Eight months after sexual harassment charges against then-Supreme Court nominee Clarence Thomas burst onto national television, sexual harassment complaints nationwide are soaring toward a record.
Charges filed with the federal government have increased by more than 50 percent since October, when Anita Hill, a college law professor and former employee under Mr. Thomas, aired her allegations before a Senate panel.
While the nomination of Mr. Thomas was approved, in six months' time more than 4,750 people, mostly women, have told the Equal Employment Opportunity Commission that they were leered at, assaulted with vulgar language, propositioned, groped worse by their bosses or co-workers -- usually men.
"We have to credit the fact that last fall we went through a national cataclysm" during the Thomas hearings, said R. Gaul Silberman, the commission's vice chairwoman, who also once worked with Mr. Thomas at the agency in Washington. "Has the message filtered down to the consciousness of the average worker? Yes, I think it has."
At this rate, sexual harassment complaints to the federal agency could hit 10,000 by year's end. Last year, there were 6,675 complaints nationally.
The law defines sexual harassment as any unwanted sexual advance that interferes with an employee's work performance, is used to make personnel decisions or is used as a condition of employment. The conduct must be "unwelcome" and "pervasive." It may create a "hostile work environment." Or it may take the ominous form of an implied or stated threat: Play with the boss or pay.
A one-time remark or an invitation to dinner doesn't count.
Also fueling the growth in complaints is the Civil Rights Act of 1991, which lets successful plaintiffs in sexual harassment court cases collect up to $300,000 in damages. The potential for sizable awards is giving rise to a legal specialty.

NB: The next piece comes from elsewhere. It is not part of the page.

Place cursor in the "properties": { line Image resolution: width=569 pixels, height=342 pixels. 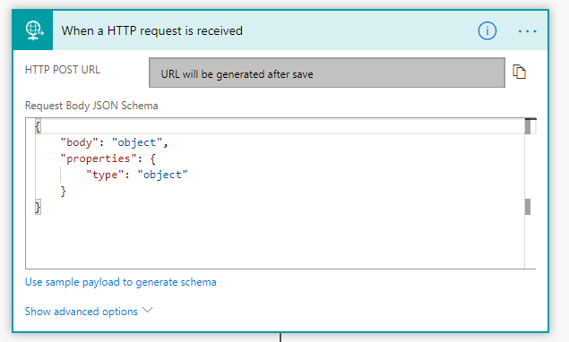point(108,158)
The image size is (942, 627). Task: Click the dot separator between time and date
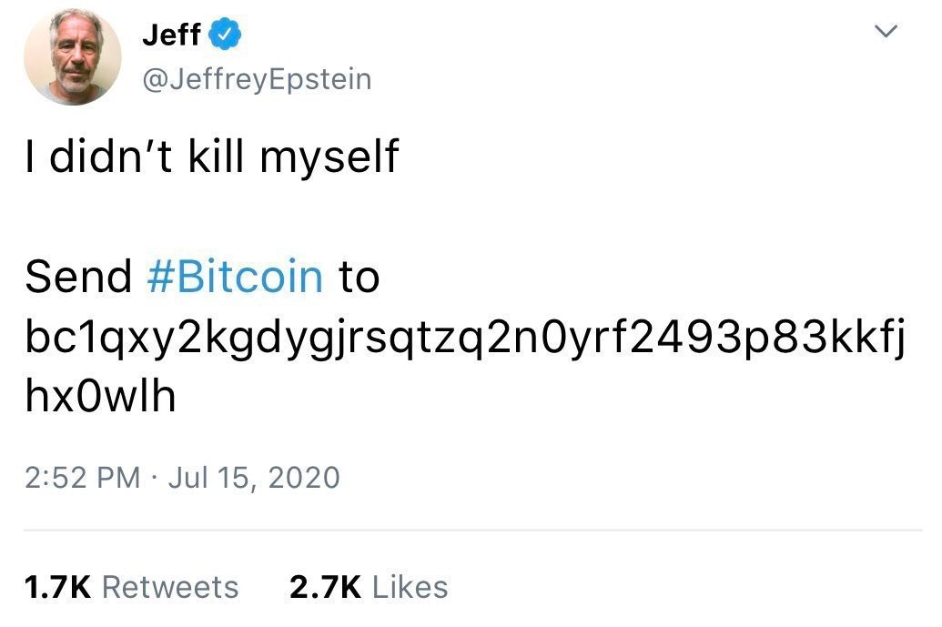pyautogui.click(x=155, y=477)
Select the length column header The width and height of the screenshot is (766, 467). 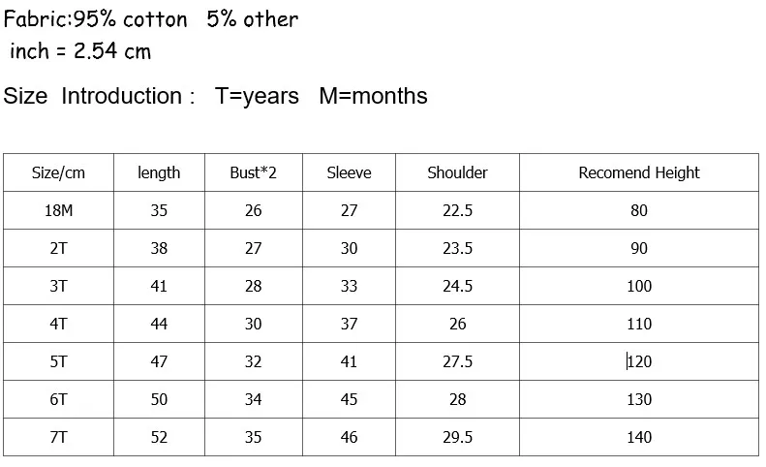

Typically, the lawyers take home 40 percent of the money -- if they win. They can afford to take only the most outrageous cases.
But the big dollars a few victims win don't mean the complaint process is easy, cheap or always successful.
Most people who file complaints with county agencies collect a few thousand dollars at most, almost always through negotiated settlements.
One route to collecting big damages starts with a complaint to the Equal Employment Opportunity Commission, which can investigate employers with 15 employees or more.
But the federal agency is swamped now; investigations are taking an average of nine months, and waits of up to two years have been reported.
After six months of commission inaction, accusers can sue their employers in federal court. But victims either have to come up with a hefty retainer for the lawyer or track down one who will take a case on contingency, hoping to collect later.
Legal specialists predict that lawsuits will multiply as harassment victims expose their harassers, strike back for lost jobs or go after big money.
Large court awards "do have a deterrent effect," Ms. Silberman said. "But this proliferation of litigation is a drain on productivity."
Gradually, she said, employers will adopt anti-harassment policies, train their workers and learn to crack down on any hint of workplace misconduct. But the shakeout probably will take years.
"It isn't going to be pretty, and it isn't going to be fast," she said.